Molecular Mimicry between Helicobacter pylori Antigens and H⁺, K⁺-Adenosine Triphosphatase in Human Gastric Autoimmunity

Speaker: 萬書彣

Commentator: 許博翔 醫師

Time: 13:00-14:00 03/17/2004

Place: Room 601

Abstract

Autoimmune chronic gastritis (AIG) is an organ-specific inflammatory disease leading to hypochloridria and gastric atrophy and eventually pernicious anemia.
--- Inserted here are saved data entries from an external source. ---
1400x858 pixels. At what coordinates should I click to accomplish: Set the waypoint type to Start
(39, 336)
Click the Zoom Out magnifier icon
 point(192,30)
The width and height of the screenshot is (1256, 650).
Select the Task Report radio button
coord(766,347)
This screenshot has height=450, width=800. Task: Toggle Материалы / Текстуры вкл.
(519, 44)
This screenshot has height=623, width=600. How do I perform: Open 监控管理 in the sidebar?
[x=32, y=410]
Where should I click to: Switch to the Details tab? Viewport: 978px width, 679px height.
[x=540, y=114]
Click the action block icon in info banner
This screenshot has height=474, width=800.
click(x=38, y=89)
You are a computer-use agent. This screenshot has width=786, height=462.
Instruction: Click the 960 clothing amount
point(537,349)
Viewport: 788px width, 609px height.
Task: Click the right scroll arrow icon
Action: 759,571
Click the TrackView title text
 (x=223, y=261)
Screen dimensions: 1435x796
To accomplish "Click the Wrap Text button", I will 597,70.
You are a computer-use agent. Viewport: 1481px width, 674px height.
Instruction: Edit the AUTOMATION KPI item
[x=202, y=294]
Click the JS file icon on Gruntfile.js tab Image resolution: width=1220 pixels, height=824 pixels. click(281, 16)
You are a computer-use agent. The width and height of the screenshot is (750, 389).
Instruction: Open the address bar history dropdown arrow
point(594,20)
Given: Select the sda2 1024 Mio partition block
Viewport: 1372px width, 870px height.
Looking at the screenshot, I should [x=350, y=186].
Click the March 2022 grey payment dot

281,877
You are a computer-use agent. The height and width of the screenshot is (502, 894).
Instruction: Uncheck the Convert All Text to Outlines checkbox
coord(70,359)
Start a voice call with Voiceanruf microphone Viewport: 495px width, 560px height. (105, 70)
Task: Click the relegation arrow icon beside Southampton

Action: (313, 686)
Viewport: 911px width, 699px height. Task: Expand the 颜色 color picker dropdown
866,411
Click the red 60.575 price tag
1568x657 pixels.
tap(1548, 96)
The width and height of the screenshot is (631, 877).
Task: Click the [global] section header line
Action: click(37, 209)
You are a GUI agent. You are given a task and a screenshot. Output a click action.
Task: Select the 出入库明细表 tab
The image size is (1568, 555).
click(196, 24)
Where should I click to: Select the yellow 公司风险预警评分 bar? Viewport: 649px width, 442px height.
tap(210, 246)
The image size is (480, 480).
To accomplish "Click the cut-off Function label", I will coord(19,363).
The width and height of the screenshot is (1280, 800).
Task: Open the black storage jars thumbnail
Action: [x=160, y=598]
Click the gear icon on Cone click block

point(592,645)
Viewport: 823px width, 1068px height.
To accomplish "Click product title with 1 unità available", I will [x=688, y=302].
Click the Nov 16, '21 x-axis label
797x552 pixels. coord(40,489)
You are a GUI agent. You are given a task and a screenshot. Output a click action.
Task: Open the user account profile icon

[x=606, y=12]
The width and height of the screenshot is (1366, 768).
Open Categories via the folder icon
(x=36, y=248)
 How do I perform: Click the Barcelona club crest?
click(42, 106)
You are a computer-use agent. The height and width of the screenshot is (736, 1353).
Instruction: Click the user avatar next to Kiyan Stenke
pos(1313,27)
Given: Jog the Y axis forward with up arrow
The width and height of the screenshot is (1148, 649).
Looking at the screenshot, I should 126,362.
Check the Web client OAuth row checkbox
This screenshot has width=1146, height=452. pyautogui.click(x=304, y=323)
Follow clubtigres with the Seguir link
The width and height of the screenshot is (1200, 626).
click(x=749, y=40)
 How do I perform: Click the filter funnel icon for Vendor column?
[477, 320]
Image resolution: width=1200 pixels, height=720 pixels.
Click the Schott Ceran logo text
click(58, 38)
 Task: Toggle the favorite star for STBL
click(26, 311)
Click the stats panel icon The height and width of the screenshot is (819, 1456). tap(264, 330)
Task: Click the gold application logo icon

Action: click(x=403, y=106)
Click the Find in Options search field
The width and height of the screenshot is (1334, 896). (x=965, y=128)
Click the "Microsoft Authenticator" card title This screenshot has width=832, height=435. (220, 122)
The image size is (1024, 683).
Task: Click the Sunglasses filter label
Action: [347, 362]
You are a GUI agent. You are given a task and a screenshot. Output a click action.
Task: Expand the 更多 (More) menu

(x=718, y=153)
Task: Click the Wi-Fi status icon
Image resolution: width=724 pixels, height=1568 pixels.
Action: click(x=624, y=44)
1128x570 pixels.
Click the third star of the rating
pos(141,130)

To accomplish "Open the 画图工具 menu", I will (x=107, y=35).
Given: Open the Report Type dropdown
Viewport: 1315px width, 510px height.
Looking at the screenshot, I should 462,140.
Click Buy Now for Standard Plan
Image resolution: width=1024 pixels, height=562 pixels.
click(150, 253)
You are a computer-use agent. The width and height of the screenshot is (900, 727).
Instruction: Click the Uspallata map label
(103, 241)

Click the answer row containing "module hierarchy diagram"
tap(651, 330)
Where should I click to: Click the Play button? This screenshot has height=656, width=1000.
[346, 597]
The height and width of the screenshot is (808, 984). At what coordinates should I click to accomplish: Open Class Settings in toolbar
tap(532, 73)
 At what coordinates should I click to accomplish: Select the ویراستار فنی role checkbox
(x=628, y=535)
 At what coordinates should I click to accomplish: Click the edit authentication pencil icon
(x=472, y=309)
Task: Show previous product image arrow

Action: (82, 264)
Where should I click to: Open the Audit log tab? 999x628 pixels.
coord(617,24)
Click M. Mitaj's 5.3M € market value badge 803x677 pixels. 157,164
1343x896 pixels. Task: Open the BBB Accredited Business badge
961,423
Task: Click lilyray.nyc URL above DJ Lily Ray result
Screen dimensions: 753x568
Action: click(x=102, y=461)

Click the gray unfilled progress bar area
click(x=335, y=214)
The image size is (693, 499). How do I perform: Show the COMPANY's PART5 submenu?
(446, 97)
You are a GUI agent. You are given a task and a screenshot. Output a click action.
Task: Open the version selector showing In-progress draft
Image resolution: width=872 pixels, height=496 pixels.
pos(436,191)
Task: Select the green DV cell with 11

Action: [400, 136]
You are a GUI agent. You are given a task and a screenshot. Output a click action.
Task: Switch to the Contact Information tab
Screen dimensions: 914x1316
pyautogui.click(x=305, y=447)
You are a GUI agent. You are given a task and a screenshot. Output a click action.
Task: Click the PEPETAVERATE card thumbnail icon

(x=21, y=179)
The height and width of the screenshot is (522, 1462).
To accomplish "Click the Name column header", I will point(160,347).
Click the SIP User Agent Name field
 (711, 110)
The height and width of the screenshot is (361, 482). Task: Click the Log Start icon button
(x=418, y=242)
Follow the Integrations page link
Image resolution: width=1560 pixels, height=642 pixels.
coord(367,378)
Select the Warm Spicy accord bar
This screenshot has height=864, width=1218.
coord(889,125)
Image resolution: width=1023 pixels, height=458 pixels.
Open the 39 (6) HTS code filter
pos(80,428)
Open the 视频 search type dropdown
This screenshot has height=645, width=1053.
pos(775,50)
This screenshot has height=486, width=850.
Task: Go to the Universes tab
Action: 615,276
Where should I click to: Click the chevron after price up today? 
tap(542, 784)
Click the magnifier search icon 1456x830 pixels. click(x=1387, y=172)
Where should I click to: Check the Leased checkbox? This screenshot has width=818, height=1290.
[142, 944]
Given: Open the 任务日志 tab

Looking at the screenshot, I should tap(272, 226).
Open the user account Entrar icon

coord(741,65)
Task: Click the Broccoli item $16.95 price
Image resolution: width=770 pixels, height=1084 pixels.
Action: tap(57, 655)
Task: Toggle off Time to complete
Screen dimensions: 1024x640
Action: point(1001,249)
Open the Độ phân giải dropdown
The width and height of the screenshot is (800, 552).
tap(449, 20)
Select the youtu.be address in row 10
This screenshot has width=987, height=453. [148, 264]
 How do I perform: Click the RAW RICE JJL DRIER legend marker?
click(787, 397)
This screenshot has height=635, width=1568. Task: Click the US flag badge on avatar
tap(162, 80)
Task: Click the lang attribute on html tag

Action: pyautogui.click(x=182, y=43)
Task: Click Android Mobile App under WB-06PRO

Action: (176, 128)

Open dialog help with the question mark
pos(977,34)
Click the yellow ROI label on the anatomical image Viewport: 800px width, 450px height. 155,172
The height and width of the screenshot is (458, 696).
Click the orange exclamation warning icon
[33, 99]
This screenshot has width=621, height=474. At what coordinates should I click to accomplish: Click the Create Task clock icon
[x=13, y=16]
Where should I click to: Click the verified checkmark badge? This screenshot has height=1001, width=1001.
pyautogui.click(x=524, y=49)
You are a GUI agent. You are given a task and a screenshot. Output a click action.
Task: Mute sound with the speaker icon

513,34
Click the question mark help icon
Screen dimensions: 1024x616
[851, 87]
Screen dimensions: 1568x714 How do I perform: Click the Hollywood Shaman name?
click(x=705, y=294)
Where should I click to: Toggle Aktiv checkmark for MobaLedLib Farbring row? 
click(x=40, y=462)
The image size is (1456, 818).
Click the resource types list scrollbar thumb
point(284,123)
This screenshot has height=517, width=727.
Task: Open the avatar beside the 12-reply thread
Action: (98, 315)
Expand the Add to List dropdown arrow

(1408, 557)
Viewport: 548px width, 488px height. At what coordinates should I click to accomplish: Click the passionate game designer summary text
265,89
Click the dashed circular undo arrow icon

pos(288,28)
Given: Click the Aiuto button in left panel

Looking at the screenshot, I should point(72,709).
AIG is characterized by lymphocytic infiltrates in the gastric mucosa and by destruction of parietal cells, resulting in mucosal atrophy¹. Gastric H⁺, K⁺-adenosine triphosphatase (ATPase) was identified as the autoantigen in both autoimmune gastritis and Helicobacter pylori-associated gastric atrophy². In this study, the authors identified the H⁺, K⁺-ATPase epitopes recognized by gastirc T-cell clones from four chronic AIG patients with current H. pylori infection and analyzed the TCR Vbchain repertoire of gastric T-cell clones. Furthermore, they screened the H⁺, K⁺-ATPase peptides and predicted the candidate cross-reactive H. pylori peptides. Gastric T-cell clones were tested for their proliferation and production of T helper type 1 cytokines stimulated by H⁺, K⁺-ATPase and H. pylori cross-reactive peptides. Addition in culture of anti-HLA-DR, but not anti-HLA-DQ, resulted in abrogation of the proliferation of T-cell clones. Taken together, cross-reactive T-cell clones may represent a significant component of the T cell response at AIG and the concomitant H. pylori infection.

References:

1.    Amedei, A., et al. (2003). Molecular mimicry between Helicobacter pylori antigens and H⁺, K⁺-adenosine triphosphatase in human gastric autoimmunity. J. Exp. Med. 198, 1147-1156.

2.    Bergman, M. P., et al. (2003). Characterization of H⁺, K⁺-ATPase T cell epitopes in human autoimmune gastritis. Eur. J. Immuol. 33, 539-545.